▶ _TASK DESCRIPTION_
Please reproduce the part of the Sara Spencer Washington biography that opens with the words containing "Sara first discovered" and closes with "products at night.", keeping every word as it stands.

▶ _READING PASSAGE_
BEGIN

Sara Spencer Washington (June 17, 1883 – March 23, 1953) was the founder of Apex News and Hair Company and was honored at the 1939 New York World's Fair as one of the "Most Distinguished Businesswomen" for her Apex empire of beauty products, schools, and publishing. Washington gave back to her community and fought back against racial discrimination, whether delivering coal to her neighbors in Atlantic City, New Jersey or building the Apex Golf Club, one of the first African-American owned golf courses in the nation.

== Early life==
Sarah Elizabeth Phillips was born in the Norfolk, Virginia neighborhood of Berkley on June 17, 1883, to Ellen Phillips. As a girl, she attended public schools in the Berkley area before going to the Lincoln Preparatory School in Philadelphia, Pennsylvania and Norfolk Mission College in Norfolk, Virginia. Many sources claim that Washington studied business at Northwestern College and at Columbia University, but archival records cannot verify this.

Sara first discovered a passion for haircare when she worked as a dressmaker in York, Pennsylvania. Returning to Norfolk, she opened a salon before enrolling in Marie E. Joyce's School and completing a course in 1912. In 1913, she opened her own small salon in Atlantic City, New Jersey.

== Career ==
In 1913, Washington founded the Apex News and Hair Company in Atlantic City, New Jersey and began her career as a cosmetics entrepreneur. She experimented with a variety of cosmetic products, targeting the market of African American women. While she started in a one-room beauty shop, she grew her business into an empire by working in her beauty salon during the day and canvassing for her cosmetic products at night.

END

▶ _INFORMATION_
BEGIN

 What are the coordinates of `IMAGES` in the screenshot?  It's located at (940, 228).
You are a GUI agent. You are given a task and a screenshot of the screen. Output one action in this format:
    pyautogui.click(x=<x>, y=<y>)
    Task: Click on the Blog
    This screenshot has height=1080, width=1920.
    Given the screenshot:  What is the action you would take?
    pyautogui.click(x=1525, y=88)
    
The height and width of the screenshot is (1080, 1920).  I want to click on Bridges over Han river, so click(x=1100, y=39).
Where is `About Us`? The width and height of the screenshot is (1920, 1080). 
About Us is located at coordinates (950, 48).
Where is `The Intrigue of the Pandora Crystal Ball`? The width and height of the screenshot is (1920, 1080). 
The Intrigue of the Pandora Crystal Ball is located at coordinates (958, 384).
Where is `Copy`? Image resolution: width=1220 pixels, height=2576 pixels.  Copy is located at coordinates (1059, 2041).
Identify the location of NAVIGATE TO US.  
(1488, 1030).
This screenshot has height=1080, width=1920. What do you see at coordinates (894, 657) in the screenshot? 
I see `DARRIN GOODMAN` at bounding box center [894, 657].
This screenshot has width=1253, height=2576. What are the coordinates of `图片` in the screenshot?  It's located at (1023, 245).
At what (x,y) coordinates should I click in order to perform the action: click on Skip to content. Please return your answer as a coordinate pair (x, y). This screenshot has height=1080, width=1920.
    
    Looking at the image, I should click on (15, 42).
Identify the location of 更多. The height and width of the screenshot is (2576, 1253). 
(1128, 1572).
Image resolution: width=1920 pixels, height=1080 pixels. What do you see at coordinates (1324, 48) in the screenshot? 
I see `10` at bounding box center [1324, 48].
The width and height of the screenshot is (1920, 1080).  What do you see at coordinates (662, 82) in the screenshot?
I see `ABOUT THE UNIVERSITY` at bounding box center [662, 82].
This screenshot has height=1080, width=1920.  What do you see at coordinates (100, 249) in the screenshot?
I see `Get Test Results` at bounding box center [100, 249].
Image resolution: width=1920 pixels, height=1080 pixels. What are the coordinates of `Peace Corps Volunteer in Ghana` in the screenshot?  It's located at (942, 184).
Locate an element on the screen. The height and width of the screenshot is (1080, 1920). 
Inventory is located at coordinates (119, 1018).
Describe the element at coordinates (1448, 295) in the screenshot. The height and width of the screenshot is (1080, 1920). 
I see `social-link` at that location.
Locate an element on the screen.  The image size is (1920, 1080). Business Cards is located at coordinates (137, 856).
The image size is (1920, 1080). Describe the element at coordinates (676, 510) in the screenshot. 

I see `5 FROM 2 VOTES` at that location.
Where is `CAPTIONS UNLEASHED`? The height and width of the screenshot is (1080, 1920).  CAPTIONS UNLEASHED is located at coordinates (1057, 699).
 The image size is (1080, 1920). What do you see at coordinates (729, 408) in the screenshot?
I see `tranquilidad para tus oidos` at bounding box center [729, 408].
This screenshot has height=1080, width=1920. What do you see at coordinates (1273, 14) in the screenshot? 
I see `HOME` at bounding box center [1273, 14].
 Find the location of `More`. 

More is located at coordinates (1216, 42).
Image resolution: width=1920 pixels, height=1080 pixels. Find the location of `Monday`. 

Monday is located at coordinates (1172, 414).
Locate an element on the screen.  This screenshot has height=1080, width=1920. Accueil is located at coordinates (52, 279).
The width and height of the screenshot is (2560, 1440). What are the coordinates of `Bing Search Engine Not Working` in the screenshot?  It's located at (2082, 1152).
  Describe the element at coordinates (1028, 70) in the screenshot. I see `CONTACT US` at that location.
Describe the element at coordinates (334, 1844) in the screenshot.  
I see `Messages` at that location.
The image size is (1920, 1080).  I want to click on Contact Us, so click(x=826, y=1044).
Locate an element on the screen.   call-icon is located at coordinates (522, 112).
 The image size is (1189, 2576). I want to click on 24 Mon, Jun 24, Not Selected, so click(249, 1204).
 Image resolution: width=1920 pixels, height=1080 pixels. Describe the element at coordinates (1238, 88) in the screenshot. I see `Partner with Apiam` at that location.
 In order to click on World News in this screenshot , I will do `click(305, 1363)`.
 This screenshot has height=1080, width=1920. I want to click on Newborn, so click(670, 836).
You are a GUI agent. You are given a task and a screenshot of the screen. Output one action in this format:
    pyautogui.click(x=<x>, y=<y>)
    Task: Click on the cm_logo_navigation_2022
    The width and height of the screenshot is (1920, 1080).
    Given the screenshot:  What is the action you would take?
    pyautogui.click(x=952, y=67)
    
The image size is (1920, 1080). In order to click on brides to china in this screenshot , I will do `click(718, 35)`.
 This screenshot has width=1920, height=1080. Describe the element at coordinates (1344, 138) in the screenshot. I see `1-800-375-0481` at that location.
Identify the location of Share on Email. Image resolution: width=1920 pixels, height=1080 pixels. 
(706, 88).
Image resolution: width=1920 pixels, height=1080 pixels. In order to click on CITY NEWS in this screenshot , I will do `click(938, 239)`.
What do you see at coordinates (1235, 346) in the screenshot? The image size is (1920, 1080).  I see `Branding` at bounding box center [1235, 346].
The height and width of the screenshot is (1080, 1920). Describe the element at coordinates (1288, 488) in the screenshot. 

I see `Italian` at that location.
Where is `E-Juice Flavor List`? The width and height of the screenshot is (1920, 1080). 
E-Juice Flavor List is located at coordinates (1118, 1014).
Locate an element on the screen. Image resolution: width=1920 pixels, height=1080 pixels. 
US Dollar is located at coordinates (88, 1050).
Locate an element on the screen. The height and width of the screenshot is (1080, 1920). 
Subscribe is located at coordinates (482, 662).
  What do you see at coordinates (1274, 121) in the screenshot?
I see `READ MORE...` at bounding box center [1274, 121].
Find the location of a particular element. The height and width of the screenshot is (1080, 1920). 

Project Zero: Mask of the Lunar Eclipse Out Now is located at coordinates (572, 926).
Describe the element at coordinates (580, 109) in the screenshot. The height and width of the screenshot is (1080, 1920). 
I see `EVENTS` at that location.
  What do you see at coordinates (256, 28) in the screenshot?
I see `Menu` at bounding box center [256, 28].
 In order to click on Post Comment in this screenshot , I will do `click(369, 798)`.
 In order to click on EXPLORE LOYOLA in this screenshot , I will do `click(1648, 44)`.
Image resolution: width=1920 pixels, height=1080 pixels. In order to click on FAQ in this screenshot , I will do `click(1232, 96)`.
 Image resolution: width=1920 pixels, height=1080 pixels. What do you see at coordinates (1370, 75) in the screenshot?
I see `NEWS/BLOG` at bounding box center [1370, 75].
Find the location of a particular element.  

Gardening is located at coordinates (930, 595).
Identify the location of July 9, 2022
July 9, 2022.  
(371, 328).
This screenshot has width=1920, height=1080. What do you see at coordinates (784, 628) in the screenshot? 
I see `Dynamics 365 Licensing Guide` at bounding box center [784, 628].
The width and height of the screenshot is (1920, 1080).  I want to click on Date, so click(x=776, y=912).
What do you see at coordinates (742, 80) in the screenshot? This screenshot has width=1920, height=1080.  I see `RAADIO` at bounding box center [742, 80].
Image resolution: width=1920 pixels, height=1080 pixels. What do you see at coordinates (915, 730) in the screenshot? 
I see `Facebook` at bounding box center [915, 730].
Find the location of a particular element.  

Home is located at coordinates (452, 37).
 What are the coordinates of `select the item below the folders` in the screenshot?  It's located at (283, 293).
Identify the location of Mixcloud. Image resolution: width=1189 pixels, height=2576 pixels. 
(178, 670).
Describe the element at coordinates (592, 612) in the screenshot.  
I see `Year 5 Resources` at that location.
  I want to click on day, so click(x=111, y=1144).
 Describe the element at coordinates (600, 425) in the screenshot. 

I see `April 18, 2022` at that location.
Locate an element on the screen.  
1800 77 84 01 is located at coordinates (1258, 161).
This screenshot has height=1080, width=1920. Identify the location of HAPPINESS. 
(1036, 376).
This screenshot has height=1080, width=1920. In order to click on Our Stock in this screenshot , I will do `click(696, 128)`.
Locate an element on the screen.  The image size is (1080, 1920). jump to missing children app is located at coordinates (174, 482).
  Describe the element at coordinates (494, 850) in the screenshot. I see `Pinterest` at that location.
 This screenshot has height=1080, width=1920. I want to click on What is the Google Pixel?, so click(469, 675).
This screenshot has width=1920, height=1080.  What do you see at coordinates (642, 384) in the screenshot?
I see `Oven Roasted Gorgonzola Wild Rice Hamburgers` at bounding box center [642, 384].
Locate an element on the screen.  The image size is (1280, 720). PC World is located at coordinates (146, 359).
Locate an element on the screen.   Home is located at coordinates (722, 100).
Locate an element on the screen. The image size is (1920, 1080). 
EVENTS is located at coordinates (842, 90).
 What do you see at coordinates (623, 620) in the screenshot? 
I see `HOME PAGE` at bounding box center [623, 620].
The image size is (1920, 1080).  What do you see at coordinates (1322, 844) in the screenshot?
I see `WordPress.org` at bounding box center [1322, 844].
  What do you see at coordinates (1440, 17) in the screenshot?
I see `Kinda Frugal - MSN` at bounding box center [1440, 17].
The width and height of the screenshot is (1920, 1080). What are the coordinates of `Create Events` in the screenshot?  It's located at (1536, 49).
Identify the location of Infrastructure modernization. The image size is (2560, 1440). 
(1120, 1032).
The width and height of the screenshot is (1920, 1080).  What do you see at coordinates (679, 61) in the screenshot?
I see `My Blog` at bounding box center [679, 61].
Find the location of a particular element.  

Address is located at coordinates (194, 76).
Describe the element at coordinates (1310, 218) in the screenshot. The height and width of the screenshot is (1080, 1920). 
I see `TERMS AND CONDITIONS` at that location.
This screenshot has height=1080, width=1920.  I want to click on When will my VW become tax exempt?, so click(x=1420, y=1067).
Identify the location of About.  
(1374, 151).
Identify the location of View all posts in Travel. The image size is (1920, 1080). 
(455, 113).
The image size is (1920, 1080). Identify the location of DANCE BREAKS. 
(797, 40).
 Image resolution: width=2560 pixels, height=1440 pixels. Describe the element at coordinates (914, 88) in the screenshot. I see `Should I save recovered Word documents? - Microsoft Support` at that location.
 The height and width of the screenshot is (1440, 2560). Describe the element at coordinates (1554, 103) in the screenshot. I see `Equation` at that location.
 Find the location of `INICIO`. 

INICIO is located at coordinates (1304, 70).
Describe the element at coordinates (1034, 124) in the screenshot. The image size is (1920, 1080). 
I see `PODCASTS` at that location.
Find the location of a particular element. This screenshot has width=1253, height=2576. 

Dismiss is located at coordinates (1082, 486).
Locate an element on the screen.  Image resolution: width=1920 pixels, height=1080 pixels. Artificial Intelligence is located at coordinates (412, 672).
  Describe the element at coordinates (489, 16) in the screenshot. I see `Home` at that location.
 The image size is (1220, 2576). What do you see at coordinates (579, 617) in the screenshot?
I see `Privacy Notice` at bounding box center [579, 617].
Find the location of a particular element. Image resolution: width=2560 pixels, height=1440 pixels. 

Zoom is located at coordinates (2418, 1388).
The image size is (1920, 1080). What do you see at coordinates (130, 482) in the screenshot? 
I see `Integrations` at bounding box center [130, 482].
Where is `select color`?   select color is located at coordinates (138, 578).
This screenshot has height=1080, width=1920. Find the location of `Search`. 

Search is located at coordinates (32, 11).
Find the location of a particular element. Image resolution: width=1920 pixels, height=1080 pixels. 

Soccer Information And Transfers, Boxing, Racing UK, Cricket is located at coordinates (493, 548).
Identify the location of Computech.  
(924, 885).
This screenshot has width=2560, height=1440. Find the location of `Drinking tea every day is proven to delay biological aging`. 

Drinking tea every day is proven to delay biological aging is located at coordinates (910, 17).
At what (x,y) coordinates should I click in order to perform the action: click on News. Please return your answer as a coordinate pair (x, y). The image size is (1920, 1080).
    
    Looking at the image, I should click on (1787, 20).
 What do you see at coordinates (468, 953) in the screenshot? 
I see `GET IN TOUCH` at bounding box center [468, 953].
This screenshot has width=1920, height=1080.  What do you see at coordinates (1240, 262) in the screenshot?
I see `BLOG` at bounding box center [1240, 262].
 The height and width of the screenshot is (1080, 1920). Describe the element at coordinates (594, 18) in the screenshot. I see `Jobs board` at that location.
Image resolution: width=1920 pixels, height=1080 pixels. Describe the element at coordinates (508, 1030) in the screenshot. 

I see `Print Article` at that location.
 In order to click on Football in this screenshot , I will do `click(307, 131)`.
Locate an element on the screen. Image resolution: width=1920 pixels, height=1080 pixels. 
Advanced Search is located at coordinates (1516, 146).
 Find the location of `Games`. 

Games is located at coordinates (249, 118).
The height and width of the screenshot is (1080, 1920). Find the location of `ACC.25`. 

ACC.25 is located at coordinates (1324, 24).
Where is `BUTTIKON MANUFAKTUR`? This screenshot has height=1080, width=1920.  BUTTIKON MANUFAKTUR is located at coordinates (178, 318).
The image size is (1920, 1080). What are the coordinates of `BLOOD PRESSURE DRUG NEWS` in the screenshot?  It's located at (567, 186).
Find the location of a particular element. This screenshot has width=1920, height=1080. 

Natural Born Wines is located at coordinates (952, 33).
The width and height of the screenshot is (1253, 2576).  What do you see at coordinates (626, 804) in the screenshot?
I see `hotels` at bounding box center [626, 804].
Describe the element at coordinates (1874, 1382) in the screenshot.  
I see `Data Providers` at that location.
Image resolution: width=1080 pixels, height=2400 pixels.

END

▶ _WRITTEN ANSWER_
Sara first discovered a passion for haircare when she worked as a dressmaker in York, Pennsylvania. Returning to Norfolk, she opened a salon before enrolling in Marie E. Joyce's School and completing a course in 1912. In 1913, she opened her own small salon in Atlantic City, New Jersey.

== Career ==
In 1913, Washington founded the Apex News and Hair Company in Atlantic City, New Jersey and began her career as a cosmetics entrepreneur. She experimented with a variety of cosmetic products, targeting the market of African American women. While she started in a one-room beauty shop, she grew her business into an empire by working in her beauty salon during the day and canvassing for her cosmetic products at night.